_ASSIGNMENT_
Show each line from the records below in which the word "Image" occurs.

_LISTED ENTRIES_

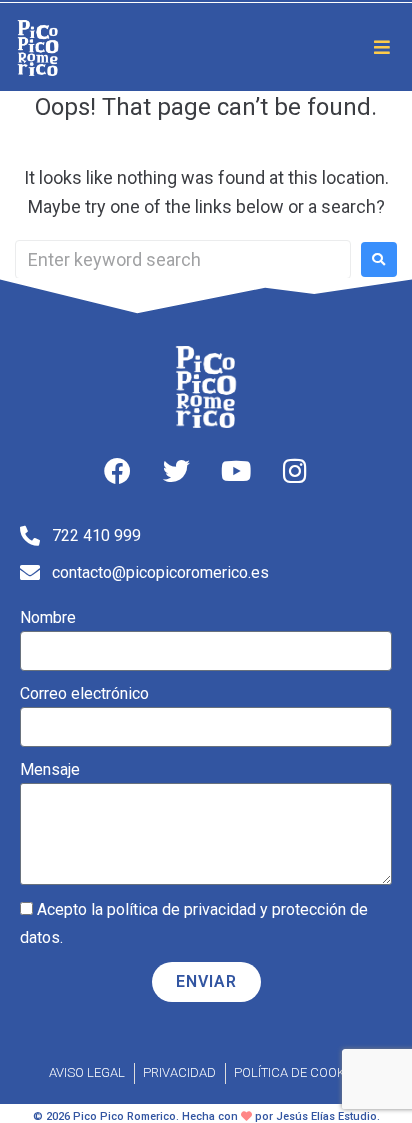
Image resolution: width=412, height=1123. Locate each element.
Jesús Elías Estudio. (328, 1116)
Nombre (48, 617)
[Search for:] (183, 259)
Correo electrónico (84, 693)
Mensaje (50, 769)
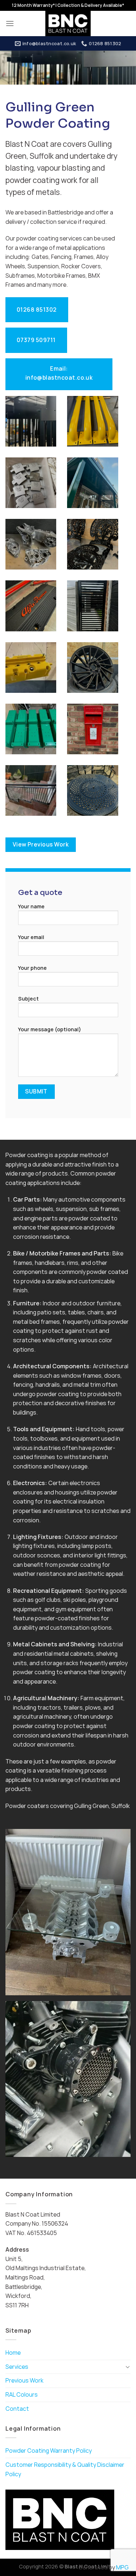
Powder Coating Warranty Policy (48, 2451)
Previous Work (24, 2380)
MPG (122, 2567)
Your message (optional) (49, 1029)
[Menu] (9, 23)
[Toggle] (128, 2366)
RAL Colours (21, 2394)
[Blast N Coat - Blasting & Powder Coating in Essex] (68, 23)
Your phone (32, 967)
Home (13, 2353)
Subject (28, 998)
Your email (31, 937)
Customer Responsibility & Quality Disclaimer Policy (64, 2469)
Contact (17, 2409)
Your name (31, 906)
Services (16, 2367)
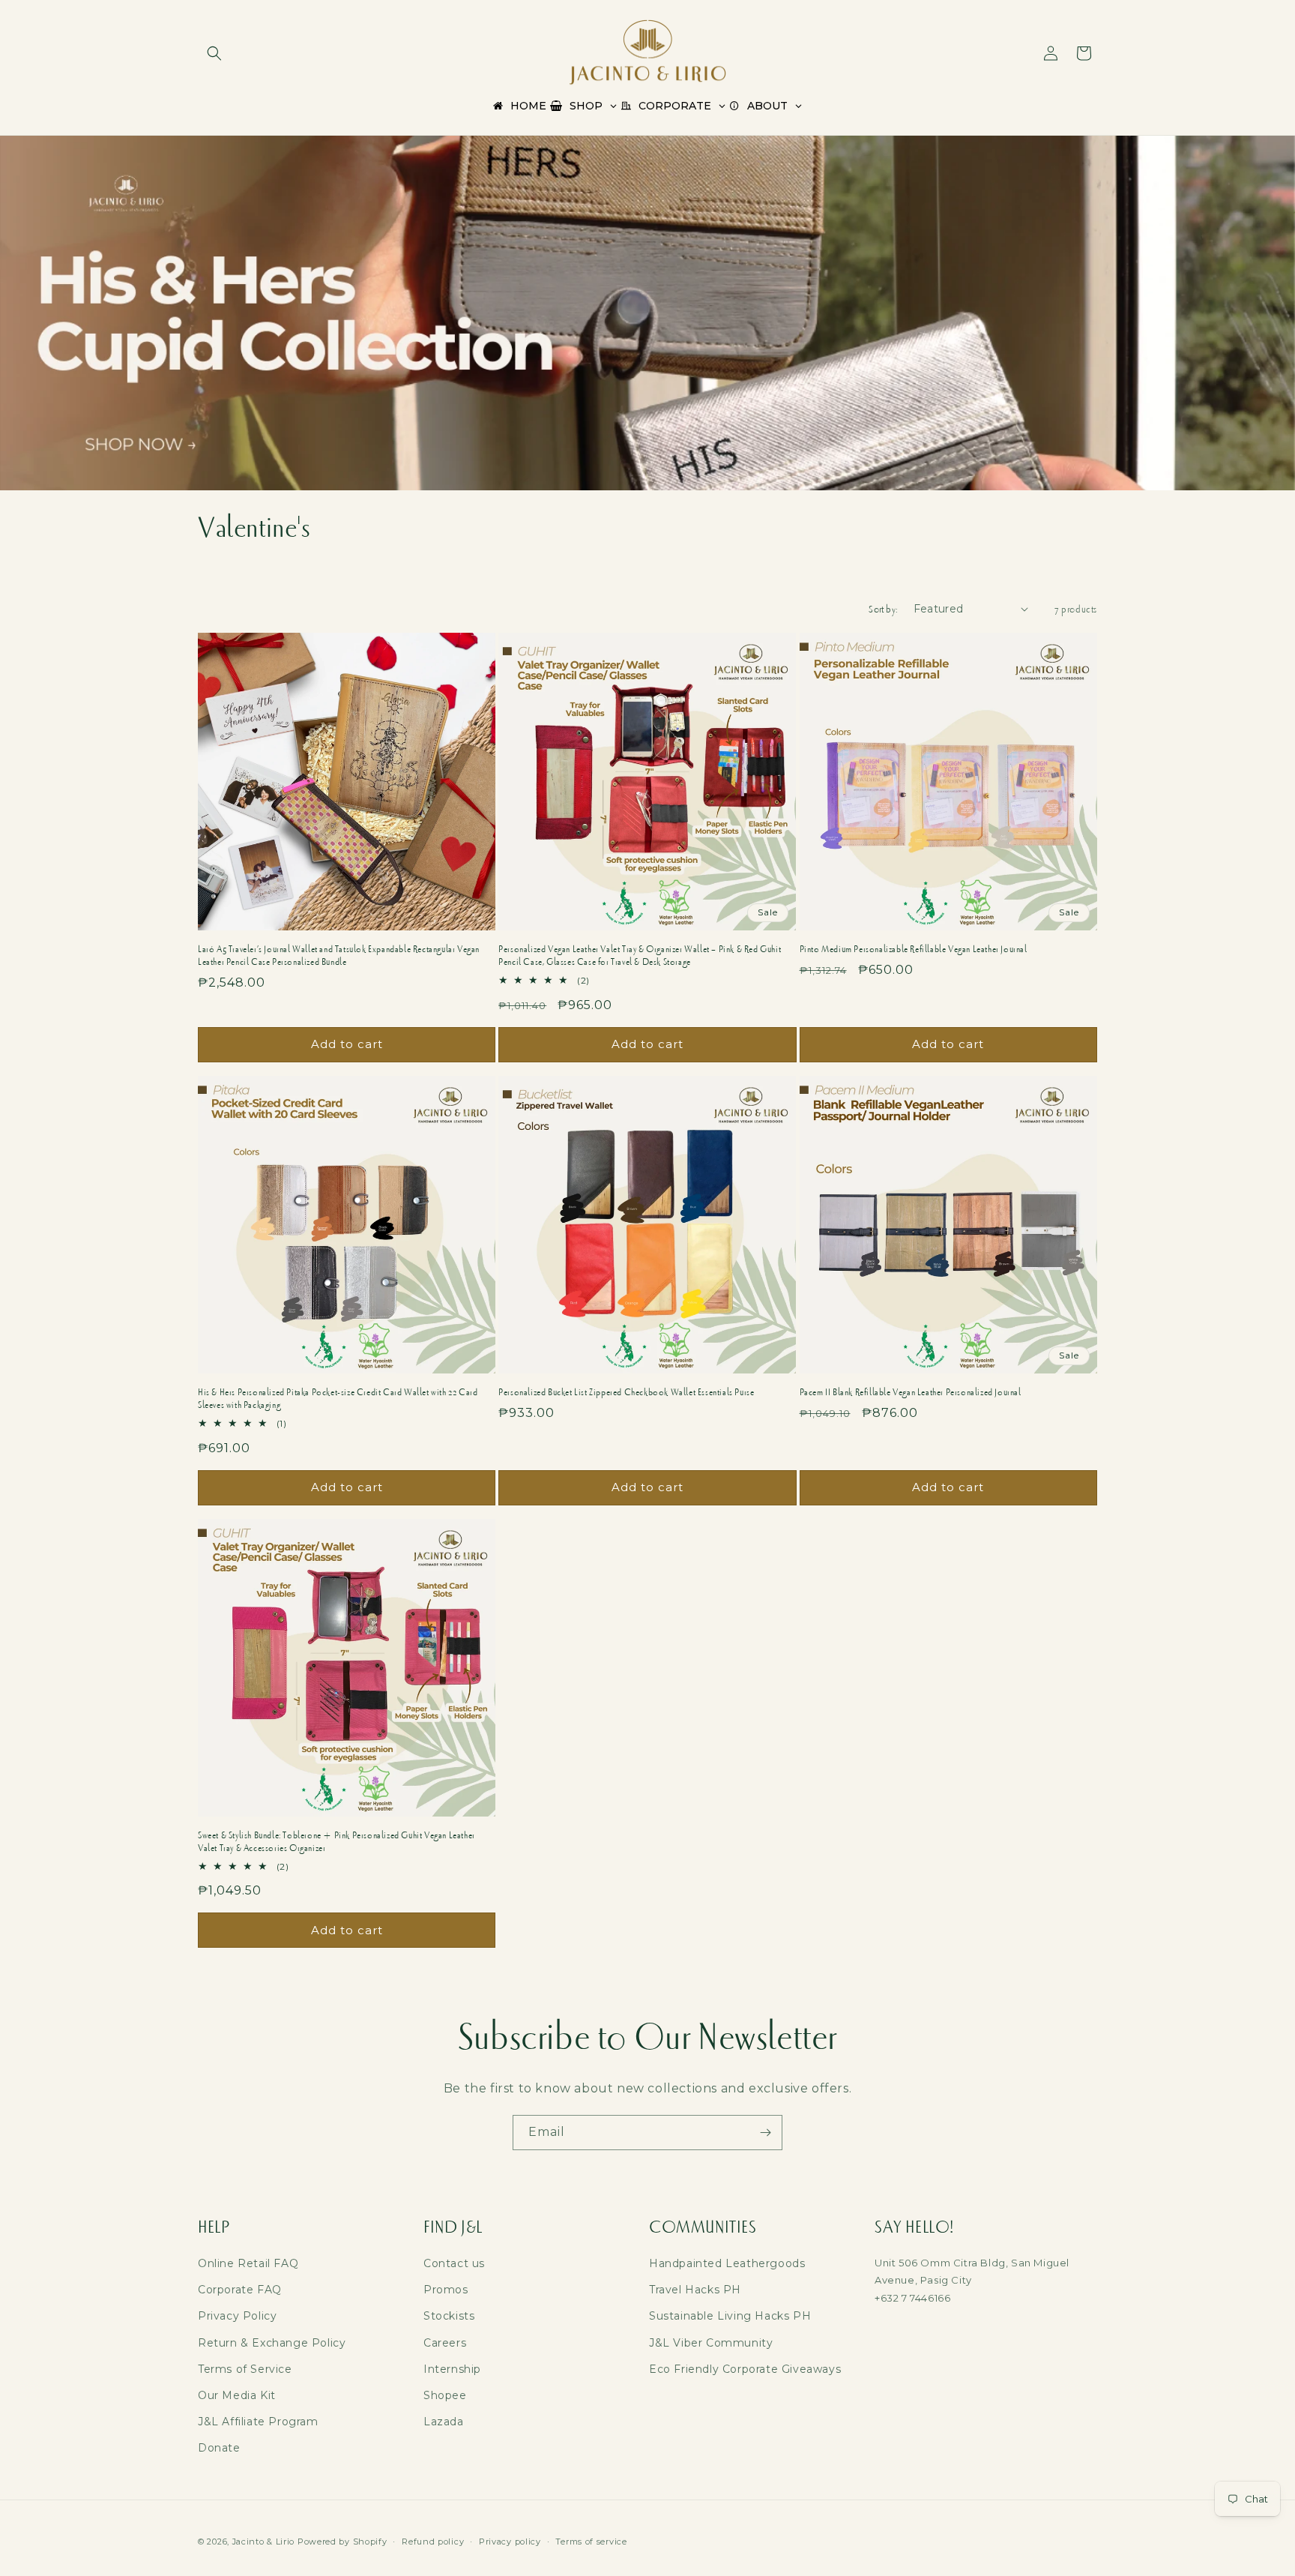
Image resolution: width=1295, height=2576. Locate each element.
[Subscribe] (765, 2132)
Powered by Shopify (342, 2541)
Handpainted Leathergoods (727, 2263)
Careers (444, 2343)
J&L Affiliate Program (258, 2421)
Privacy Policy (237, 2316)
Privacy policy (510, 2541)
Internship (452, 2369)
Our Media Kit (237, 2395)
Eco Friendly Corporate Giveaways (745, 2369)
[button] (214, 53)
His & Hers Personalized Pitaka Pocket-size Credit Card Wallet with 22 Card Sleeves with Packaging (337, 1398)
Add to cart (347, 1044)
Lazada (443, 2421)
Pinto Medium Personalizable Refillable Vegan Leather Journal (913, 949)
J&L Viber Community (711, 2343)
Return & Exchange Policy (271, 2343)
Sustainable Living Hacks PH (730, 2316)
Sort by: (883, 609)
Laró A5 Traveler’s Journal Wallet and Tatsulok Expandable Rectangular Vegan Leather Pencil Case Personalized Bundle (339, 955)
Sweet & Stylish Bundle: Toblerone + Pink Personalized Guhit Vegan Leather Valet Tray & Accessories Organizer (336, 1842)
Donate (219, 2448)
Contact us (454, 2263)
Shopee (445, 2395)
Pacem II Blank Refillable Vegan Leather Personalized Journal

_THE COMPLETED TASK_
Image resolution: width=412, height=1123. Locate each element.
Image resolution: width=1295, height=2576. Locate each element.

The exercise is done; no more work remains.